EXERCISE A. From the mailing-list message, return the passage starting with "To make a distinction" and going on through "debate around here?".
EXERCISE B. In the mailing-list message, which topic does the writer say is surely important to the future of the Internet?

For the record, before I'm quoted out of context (as I probably will be anyway), our copying procedures from SDOs that have become much more procedure-bound, so much so that they often appear to no longer care about quality or adoption or interoperability of standards as long as the many procedural rules are followed to the letter and they can report getting more standards out one year than in the previous one would not, IMO, be a good idea ... indeed, it would be closer to the height of stupidity.

To make a distinction that may be useful before you (or someone else) replies, if you (or someone else) wants to get on a tear about NATs, I may or may not agree with you, and I may or may not believe that the flaming the topic tends to generate will result in any real progress or changes in behavior, but at least I'm sure the issue is important to the future of the Internet. Can you say the same for whether the Secretariat and its mailing list machinery adds (or does not add) a few headers to a message or a few characters to a subject line ... assuming they don't _break_ conforming software used in a rational way (e.g., with the robustness principle in mind)? And, if the answer is "no", is there any hope of increasing the ratio of meaningful technical standards work to this sort of debate around here?

DATASET RECORDS.

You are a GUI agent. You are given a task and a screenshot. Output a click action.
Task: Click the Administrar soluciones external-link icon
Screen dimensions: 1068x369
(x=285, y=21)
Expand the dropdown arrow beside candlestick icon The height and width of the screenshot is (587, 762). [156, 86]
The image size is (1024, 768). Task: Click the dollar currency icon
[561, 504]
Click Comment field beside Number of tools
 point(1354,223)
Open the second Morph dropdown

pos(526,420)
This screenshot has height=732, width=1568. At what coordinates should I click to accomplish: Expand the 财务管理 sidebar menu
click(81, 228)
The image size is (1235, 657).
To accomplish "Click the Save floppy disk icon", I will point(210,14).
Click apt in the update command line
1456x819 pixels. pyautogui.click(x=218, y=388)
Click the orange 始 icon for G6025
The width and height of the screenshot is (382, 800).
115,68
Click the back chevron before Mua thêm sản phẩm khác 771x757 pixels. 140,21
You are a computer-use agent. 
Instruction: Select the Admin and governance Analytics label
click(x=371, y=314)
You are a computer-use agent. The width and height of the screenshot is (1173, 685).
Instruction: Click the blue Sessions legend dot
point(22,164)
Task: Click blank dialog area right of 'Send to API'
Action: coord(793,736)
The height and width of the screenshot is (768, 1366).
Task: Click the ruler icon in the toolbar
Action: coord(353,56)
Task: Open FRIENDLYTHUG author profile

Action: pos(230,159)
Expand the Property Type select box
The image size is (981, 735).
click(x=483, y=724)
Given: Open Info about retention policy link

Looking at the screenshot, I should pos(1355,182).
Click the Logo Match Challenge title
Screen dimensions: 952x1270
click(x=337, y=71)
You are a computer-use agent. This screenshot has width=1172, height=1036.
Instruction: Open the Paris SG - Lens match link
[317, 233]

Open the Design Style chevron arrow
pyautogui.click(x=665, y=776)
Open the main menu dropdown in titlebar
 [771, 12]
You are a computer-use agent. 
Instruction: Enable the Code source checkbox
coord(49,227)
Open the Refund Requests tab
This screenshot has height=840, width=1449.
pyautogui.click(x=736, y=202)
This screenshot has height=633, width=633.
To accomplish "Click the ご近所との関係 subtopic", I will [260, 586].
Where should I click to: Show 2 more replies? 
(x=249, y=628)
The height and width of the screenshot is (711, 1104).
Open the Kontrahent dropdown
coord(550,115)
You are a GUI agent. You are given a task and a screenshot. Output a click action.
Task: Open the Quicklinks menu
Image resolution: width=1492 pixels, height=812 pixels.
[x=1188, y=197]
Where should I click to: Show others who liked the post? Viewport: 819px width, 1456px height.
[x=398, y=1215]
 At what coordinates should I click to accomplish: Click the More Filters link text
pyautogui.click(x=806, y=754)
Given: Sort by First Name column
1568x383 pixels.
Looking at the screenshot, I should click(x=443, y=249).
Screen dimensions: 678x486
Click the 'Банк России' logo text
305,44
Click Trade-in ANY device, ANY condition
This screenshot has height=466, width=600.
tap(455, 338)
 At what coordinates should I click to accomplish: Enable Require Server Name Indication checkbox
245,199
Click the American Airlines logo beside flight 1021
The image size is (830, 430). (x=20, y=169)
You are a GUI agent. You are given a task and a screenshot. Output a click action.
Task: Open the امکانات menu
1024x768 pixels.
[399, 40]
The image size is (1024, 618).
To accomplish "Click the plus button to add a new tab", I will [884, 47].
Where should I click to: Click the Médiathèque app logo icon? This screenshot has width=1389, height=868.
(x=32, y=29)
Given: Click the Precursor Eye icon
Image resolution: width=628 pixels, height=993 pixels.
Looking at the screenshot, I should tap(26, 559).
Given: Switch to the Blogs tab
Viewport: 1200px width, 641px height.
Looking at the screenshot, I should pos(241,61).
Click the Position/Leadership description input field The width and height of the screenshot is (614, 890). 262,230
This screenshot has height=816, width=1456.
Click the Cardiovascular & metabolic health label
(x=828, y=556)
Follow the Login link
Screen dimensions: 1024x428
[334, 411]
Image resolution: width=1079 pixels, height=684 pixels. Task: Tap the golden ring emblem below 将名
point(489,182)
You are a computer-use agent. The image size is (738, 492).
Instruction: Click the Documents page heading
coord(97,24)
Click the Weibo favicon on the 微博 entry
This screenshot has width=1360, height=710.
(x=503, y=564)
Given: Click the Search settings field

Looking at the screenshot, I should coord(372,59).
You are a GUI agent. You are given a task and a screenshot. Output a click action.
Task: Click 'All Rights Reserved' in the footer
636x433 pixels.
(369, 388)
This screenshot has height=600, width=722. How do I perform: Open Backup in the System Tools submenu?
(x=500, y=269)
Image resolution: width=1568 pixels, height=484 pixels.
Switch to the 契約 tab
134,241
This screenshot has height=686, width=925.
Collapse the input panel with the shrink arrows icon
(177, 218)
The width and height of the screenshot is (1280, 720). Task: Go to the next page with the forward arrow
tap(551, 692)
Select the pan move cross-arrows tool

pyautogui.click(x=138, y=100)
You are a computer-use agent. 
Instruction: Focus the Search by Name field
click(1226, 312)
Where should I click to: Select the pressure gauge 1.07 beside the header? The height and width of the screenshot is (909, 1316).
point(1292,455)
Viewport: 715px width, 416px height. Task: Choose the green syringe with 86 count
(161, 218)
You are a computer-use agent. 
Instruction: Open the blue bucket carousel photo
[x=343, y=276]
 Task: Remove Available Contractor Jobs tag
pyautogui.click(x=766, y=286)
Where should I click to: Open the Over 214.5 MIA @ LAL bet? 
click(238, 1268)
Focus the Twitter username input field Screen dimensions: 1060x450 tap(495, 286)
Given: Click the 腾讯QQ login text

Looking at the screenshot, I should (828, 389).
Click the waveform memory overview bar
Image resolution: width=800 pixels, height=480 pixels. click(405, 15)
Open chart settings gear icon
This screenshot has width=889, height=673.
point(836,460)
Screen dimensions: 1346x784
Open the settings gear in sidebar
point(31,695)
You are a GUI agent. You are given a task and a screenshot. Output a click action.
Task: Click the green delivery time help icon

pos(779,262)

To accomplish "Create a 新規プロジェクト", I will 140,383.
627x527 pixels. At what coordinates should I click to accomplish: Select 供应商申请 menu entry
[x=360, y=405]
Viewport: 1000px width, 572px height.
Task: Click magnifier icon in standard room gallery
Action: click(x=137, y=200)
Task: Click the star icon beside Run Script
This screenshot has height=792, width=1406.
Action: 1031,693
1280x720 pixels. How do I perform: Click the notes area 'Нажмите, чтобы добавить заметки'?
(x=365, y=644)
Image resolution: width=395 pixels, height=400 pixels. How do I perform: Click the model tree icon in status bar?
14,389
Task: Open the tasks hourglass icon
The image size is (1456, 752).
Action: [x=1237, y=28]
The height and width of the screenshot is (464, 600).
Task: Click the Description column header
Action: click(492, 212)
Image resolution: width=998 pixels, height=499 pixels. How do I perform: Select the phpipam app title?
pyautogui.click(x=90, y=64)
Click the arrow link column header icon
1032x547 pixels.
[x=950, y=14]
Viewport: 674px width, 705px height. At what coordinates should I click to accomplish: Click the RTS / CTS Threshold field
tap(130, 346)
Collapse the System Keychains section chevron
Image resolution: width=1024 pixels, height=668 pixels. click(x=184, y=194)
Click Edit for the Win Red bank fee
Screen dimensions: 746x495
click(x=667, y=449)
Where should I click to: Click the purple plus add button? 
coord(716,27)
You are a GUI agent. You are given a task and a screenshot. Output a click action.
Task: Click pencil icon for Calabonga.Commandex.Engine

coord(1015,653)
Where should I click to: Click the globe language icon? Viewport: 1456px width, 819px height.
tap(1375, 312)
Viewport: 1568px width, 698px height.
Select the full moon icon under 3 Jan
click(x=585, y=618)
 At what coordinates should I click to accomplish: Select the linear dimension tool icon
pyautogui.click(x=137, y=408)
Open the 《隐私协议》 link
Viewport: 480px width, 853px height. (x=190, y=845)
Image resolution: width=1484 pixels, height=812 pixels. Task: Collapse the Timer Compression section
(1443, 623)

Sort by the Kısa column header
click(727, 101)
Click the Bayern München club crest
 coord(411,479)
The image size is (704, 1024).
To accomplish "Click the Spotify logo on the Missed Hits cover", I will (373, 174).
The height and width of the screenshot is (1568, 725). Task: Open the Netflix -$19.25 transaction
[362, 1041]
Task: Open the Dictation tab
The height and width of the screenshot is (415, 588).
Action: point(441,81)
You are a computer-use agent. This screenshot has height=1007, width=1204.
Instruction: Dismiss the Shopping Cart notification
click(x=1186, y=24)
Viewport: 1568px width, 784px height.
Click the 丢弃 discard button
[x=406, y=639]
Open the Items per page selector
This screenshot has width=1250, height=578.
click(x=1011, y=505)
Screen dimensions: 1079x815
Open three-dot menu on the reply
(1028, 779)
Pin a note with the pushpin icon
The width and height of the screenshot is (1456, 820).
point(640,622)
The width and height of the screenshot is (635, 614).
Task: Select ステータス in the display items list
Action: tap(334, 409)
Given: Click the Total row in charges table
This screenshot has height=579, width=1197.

TASK SOLUTION A.
To make a distinction that may be useful before you (or someone else) replies, if you (or someone else) wants to get on a tear about NATs, I may or may not agree with you, and I may or may not believe that the flaming the topic tends to generate will result in any real progress or changes in behavior, but at least I'm sure the issue is important to the future of the Internet. Can you say the same for whether the Secretariat and its mailing list machinery adds (or does not add) a few headers to a message or a few characters to a subject line ... assuming they don't _break_ conforming software used in a rational way (e.g., with the robustness principle in mind)? And, if the answer is "no", is there any hope of increasing the ratio of meaningful technical standards work to this sort of debate around here?

TASK SOLUTION B. NATs